3.Don't eat like a horse, otherwise you'll be fat.
I do know all the sentences are correct,but just want to discover that which of the words or word is mostly used.
OR, OR ELSE, OTHERWISE.
I have always heard "or else," but I've heard it without "else" when spoken colloquially, as in "Don't do that or you'll be sorry." I've never heard "otherwise" spoken in this context in the United States before except by extremely stuffy people.
Is otherwise formal?What about British English?Is it used in that?
If I had to rank them in terms of formality: (least to most formal)
1) Don't eat like a horse, or you'll be fat.
2) Don't eat like a horse, otherwise you'll be fat.
3) Don't eat like a horse, or else you'll be fat.
Granted, this is based on my opinion, but you could pretty much say which ever one you wanted. They all mean exactly the same thing, as you said.
Everything's ok?I've not had a chat with you for a long time.I can't figure out why such a big difference between you and Ryan can take place even though you both live in US. Just go through his reply.He says he never heard the word ''otherwise''
Sorry I couldn't cmplete my message.ryan said that He had never heard this word in the sense we're discussing about.
I hope you won't mind, Ryan.
Hi Imran, how are you.
I don't know. "Otherwise" doesn't seem too stuffy to me. In my opinion "or else" would definitely be the choice for "most formal." I'd say the most common way to say this would be:
"Don't eat like a horse, or you'll get fat."
Nobody says "otherwise" where I'm from in Michigan, and I don't think they say it around here in Kansas either. I'm not sure where they say it. It sounds very British to me.
In informal, spoken American English many of us would simply omit the connector:
"Don't eat like a horse, you'll get fat."
The implied bit ("you'll get fat [if you do]") would be perfectly obvious to the listener.
Writing it with a comma and no conjunction as I've done above would be fairly bad form. In written form, any of the three possibilities you asked about seems about the same to me.
"Otherwise" is commonly used here in the Northeast USA. I was a bit surprised when I read what Ryan wrote.
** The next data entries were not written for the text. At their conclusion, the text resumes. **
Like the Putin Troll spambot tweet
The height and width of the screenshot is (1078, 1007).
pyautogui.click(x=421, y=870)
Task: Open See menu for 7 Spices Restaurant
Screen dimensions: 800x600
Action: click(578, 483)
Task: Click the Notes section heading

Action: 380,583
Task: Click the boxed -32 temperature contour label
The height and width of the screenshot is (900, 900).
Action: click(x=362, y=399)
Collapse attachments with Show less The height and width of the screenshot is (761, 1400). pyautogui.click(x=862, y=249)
Well, in sunny California you will hear all three. I have heard many foreigners :-P say that California English is a mixture of the English you hear all over the United States, but has its own accent. I had an English teacher in high school who said that when he came here, he expected averyone to say, "dude" and "far out," but instead, he thought we sounded almost Midwestern.
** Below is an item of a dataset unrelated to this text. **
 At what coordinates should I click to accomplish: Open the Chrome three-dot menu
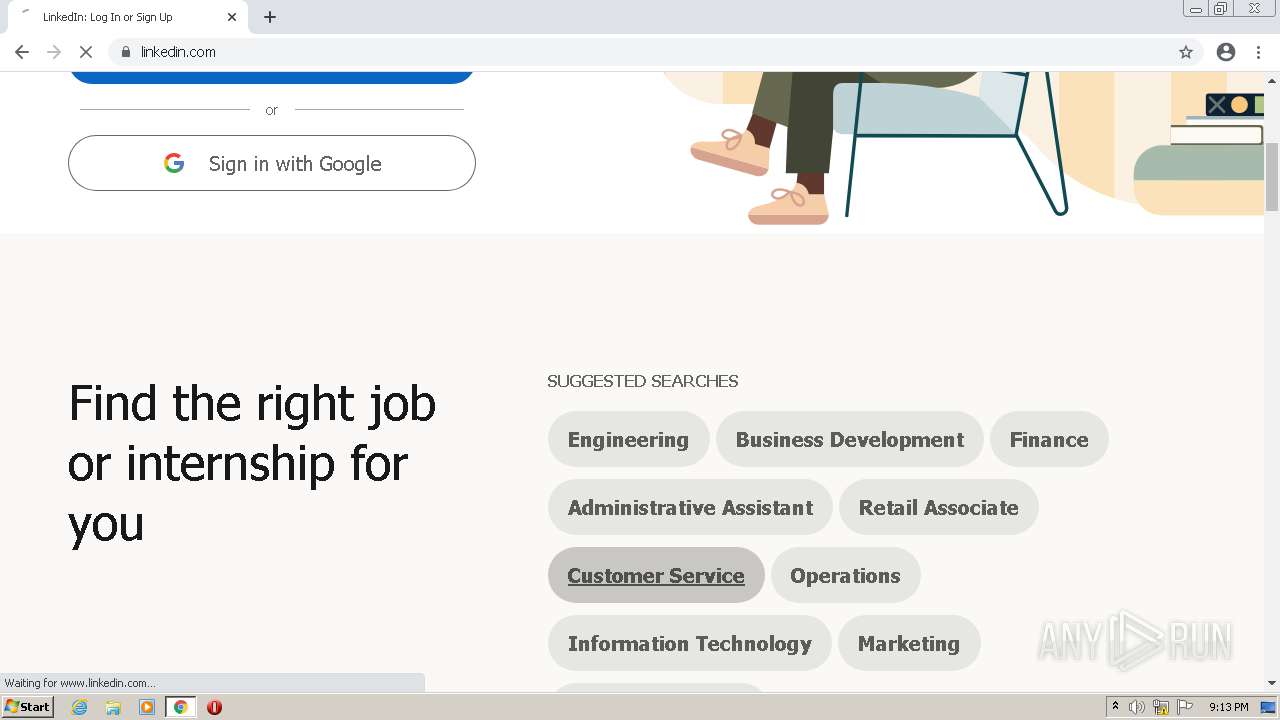[1258, 52]
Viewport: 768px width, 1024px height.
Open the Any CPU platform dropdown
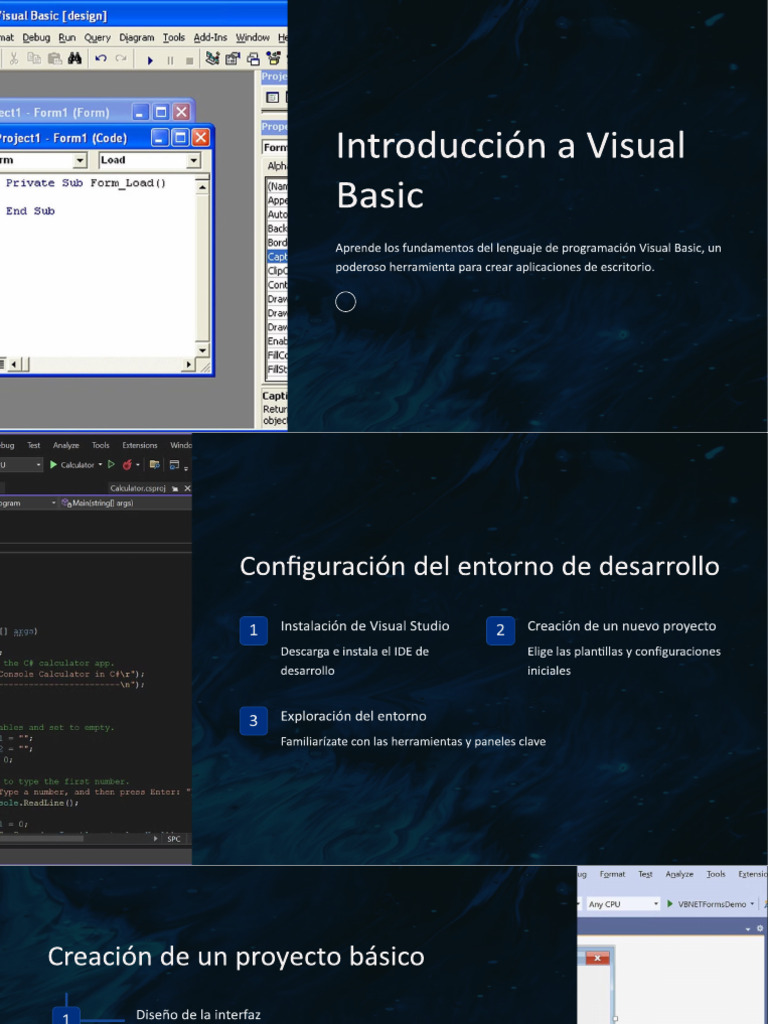coord(656,904)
number 1, just don't forget to include canada, i'd call it NA
Hello Everyone!, especially those american native speakers who I need help from...
I am from Lima - Peru and I have finished studying English some months ago; I am wondering which should be the best accent to use when speaking in English; here on TV programs or shows I can notice many accents so I would like to get one of these but I don't know exactly which one. Is there any advantage on one of them, or maybe a better accent?
What would you recommend??? please send me also some tips to get that accent. Thank you
I hope to hear from you soon
I suppose a nice neutral "CNN" style accent would be the easiest one for you to learn. Otherwise, just choose one of your favorite movie stars and try to mimic their accent.